◆ PROBLEM ◆
What appears in the data must be reproduced exactly.

◆ SOURCE DATA ◆
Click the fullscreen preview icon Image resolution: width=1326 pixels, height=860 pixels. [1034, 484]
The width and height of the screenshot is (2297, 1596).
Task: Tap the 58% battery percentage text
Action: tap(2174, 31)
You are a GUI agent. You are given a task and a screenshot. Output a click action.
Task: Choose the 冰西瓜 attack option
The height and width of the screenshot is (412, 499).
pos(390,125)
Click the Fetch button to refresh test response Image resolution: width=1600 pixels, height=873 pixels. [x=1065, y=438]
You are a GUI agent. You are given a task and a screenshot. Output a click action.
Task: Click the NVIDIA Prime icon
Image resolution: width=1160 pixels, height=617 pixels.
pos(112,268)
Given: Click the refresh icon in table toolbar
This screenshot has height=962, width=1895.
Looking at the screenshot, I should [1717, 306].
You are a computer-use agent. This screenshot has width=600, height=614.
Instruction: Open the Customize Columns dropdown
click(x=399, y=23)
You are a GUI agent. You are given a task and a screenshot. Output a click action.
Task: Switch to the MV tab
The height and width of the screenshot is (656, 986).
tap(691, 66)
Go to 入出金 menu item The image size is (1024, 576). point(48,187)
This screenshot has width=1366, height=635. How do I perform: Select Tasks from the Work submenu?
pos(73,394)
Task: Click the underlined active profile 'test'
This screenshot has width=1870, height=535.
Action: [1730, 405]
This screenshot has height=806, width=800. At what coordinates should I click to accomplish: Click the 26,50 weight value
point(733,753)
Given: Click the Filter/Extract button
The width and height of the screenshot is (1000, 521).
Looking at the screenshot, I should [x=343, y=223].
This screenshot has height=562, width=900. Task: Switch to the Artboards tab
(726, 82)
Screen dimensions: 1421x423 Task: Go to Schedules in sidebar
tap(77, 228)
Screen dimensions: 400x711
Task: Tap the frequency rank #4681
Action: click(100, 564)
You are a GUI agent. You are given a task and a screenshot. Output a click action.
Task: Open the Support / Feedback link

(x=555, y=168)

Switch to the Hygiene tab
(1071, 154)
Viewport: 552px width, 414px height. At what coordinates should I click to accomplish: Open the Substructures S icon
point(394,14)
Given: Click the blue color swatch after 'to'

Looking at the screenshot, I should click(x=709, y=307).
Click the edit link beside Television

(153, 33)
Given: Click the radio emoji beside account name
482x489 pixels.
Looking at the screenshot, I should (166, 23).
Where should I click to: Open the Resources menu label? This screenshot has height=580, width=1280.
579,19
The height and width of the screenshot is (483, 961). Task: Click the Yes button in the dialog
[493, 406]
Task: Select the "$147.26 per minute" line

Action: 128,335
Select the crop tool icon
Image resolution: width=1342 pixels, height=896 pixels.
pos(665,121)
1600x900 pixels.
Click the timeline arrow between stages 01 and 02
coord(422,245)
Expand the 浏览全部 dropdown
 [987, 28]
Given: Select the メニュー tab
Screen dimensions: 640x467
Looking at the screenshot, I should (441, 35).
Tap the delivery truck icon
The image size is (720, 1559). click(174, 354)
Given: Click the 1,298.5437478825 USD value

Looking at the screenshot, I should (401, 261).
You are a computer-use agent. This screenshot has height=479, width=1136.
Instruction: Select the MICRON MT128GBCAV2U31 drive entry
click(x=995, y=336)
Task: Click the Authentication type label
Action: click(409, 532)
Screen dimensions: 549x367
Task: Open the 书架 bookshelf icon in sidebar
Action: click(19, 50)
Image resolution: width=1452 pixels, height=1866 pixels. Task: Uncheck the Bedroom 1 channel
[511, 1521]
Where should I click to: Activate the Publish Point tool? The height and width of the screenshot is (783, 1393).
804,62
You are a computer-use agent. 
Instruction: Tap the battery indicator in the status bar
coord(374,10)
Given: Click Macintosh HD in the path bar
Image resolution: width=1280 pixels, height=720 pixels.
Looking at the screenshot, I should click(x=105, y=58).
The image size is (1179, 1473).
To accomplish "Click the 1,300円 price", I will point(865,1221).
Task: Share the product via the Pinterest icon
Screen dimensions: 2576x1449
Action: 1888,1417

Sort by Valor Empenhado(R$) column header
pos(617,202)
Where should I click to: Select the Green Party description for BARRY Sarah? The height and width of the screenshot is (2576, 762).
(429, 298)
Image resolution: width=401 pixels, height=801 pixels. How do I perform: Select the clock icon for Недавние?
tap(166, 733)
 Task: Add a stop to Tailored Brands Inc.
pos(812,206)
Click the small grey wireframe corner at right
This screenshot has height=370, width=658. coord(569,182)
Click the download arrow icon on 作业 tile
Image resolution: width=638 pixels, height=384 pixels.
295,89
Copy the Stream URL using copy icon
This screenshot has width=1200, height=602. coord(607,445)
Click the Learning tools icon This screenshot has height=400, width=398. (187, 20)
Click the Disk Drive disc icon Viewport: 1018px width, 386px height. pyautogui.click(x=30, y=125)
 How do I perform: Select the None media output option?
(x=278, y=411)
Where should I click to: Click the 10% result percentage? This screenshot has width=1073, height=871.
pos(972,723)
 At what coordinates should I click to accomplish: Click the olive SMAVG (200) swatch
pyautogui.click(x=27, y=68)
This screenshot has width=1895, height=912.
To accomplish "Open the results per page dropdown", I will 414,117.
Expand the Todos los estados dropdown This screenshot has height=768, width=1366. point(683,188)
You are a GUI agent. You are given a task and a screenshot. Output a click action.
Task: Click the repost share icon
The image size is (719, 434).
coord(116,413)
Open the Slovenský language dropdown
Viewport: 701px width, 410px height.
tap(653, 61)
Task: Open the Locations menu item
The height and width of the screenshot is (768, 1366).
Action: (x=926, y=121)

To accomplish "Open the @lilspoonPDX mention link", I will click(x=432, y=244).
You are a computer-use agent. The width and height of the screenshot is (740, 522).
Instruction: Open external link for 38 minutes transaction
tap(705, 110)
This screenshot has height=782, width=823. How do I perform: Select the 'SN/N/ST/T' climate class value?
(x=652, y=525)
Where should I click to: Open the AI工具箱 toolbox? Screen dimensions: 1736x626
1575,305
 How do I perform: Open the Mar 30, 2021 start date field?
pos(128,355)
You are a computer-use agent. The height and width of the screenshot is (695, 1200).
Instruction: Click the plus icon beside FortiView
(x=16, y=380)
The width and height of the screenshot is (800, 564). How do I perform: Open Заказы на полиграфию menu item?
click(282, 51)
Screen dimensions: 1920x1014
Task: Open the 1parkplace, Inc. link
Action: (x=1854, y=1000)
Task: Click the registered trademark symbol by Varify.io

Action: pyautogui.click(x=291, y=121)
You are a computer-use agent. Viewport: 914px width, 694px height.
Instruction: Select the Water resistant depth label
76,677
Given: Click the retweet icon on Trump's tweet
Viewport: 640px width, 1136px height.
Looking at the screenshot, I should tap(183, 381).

◆ ANSWER TO THIS PROBLEM ◆
Click the fullscreen preview icon Image resolution: width=1326 pixels, height=860 pixels. [1034, 484]
The width and height of the screenshot is (2297, 1596).
Task: Tap the 58% battery percentage text
Action: tap(2174, 31)
You are a GUI agent. You are given a task and a screenshot. Output a click action.
Task: Choose the 冰西瓜 attack option
The height and width of the screenshot is (412, 499).
pos(390,125)
Click the Fetch button to refresh test response Image resolution: width=1600 pixels, height=873 pixels. [x=1065, y=438]
You are a GUI agent. You are given a task and a screenshot. Output a click action.
Task: Click the NVIDIA Prime icon
Image resolution: width=1160 pixels, height=617 pixels.
pos(112,268)
Given: Click the refresh icon in table toolbar
This screenshot has height=962, width=1895.
Looking at the screenshot, I should [1717, 306].
You are a computer-use agent. This screenshot has width=600, height=614.
Instruction: Open the Customize Columns dropdown
click(x=399, y=23)
You are a GUI agent. You are given a task and a screenshot. Output a click action.
Task: Switch to the MV tab
The height and width of the screenshot is (656, 986).
tap(691, 66)
Go to 入出金 menu item The image size is (1024, 576). point(48,187)
This screenshot has width=1366, height=635. How do I perform: Select Tasks from the Work submenu?
pos(73,394)
Task: Click the underlined active profile 'test'
This screenshot has width=1870, height=535.
Action: [1730, 405]
This screenshot has height=806, width=800. At what coordinates should I click to accomplish: Click the 26,50 weight value
point(733,753)
Given: Click the Filter/Extract button
The width and height of the screenshot is (1000, 521).
Looking at the screenshot, I should [x=343, y=223].
This screenshot has height=562, width=900. Task: Switch to the Artboards tab
(726, 82)
Screen dimensions: 1421x423 Task: Go to Schedules in sidebar
tap(77, 228)
Screen dimensions: 400x711
Task: Tap the frequency rank #4681
Action: click(100, 564)
You are a GUI agent. You are given a task and a screenshot. Output a click action.
Task: Open the Support / Feedback link

(x=555, y=168)

Switch to the Hygiene tab
(1071, 154)
Viewport: 552px width, 414px height. At what coordinates should I click to accomplish: Open the Substructures S icon
point(394,14)
Given: Click the blue color swatch after 'to'

Looking at the screenshot, I should click(x=709, y=307).
Click the edit link beside Television

(153, 33)
Given: Click the radio emoji beside account name
482x489 pixels.
Looking at the screenshot, I should (166, 23).
Where should I click to: Open the Resources menu label? This screenshot has height=580, width=1280.
579,19
The height and width of the screenshot is (483, 961). Task: Click the Yes button in the dialog
[493, 406]
Task: Select the "$147.26 per minute" line

Action: 128,335
Select the crop tool icon
Image resolution: width=1342 pixels, height=896 pixels.
pos(665,121)
1600x900 pixels.
Click the timeline arrow between stages 01 and 02
coord(422,245)
Expand the 浏览全部 dropdown
 [987, 28]
Given: Select the メニュー tab
Screen dimensions: 640x467
Looking at the screenshot, I should (441, 35).
Tap the delivery truck icon
The image size is (720, 1559). click(174, 354)
Given: Click the 1,298.5437478825 USD value

Looking at the screenshot, I should (401, 261).
You are a computer-use agent. This screenshot has height=479, width=1136.
Instruction: Select the MICRON MT128GBCAV2U31 drive entry
click(x=995, y=336)
Task: Click the Authentication type label
Action: click(409, 532)
Screen dimensions: 549x367
Task: Open the 书架 bookshelf icon in sidebar
Action: click(19, 50)
Image resolution: width=1452 pixels, height=1866 pixels. Task: Uncheck the Bedroom 1 channel
[511, 1521]
Where should I click to: Activate the Publish Point tool? The height and width of the screenshot is (783, 1393).
804,62
You are a computer-use agent. 
Instruction: Tap the battery indicator in the status bar
coord(374,10)
Given: Click Macintosh HD in the path bar
Image resolution: width=1280 pixels, height=720 pixels.
Looking at the screenshot, I should click(x=105, y=58).
The image size is (1179, 1473).
To accomplish "Click the 1,300円 price", I will point(865,1221).
Task: Share the product via the Pinterest icon
Screen dimensions: 2576x1449
Action: 1888,1417

Sort by Valor Empenhado(R$) column header
pos(617,202)
Where should I click to: Select the Green Party description for BARRY Sarah? The height and width of the screenshot is (2576, 762).
(429, 298)
Image resolution: width=401 pixels, height=801 pixels. How do I perform: Select the clock icon for Недавние?
tap(166, 733)
 Task: Add a stop to Tailored Brands Inc.
pos(812,206)
Click the small grey wireframe corner at right
This screenshot has height=370, width=658. coord(569,182)
Click the download arrow icon on 作业 tile
Image resolution: width=638 pixels, height=384 pixels.
295,89
Copy the Stream URL using copy icon
This screenshot has width=1200, height=602. coord(607,445)
Click the Learning tools icon This screenshot has height=400, width=398. (187, 20)
Click the Disk Drive disc icon Viewport: 1018px width, 386px height. pyautogui.click(x=30, y=125)
 How do I perform: Select the None media output option?
(x=278, y=411)
Where should I click to: Click the 10% result percentage? This screenshot has width=1073, height=871.
pos(972,723)
 At what coordinates should I click to accomplish: Click the olive SMAVG (200) swatch
pyautogui.click(x=27, y=68)
This screenshot has width=1895, height=912.
To accomplish "Open the results per page dropdown", I will 414,117.
Expand the Todos los estados dropdown This screenshot has height=768, width=1366. point(683,188)
You are a GUI agent. You are given a task and a screenshot. Output a click action.
Task: Click the repost share icon
The image size is (719, 434).
coord(116,413)
Open the Slovenský language dropdown
Viewport: 701px width, 410px height.
tap(653, 61)
Task: Open the Locations menu item
The height and width of the screenshot is (768, 1366).
Action: (x=926, y=121)

To accomplish "Open the @lilspoonPDX mention link", I will click(x=432, y=244).
You are a computer-use agent. The width and height of the screenshot is (740, 522).
Instruction: Open external link for 38 minutes transaction
tap(705, 110)
This screenshot has height=782, width=823. How do I perform: Select the 'SN/N/ST/T' climate class value?
(x=652, y=525)
Where should I click to: Open the AI工具箱 toolbox? Screen dimensions: 1736x626
1575,305
 How do I perform: Open the Mar 30, 2021 start date field?
pos(128,355)
You are a computer-use agent. The height and width of the screenshot is (695, 1200).
Instruction: Click the plus icon beside FortiView
(x=16, y=380)
The width and height of the screenshot is (800, 564). How do I perform: Open Заказы на полиграфию menu item?
click(282, 51)
Screen dimensions: 1920x1014
Task: Open the 1parkplace, Inc. link
Action: (x=1854, y=1000)
Task: Click the registered trademark symbol by Varify.io

Action: pyautogui.click(x=291, y=121)
You are a computer-use agent. Viewport: 914px width, 694px height.
Instruction: Select the Water resistant depth label
76,677
Given: Click the retweet icon on Trump's tweet
Viewport: 640px width, 1136px height.
Looking at the screenshot, I should tap(183, 381).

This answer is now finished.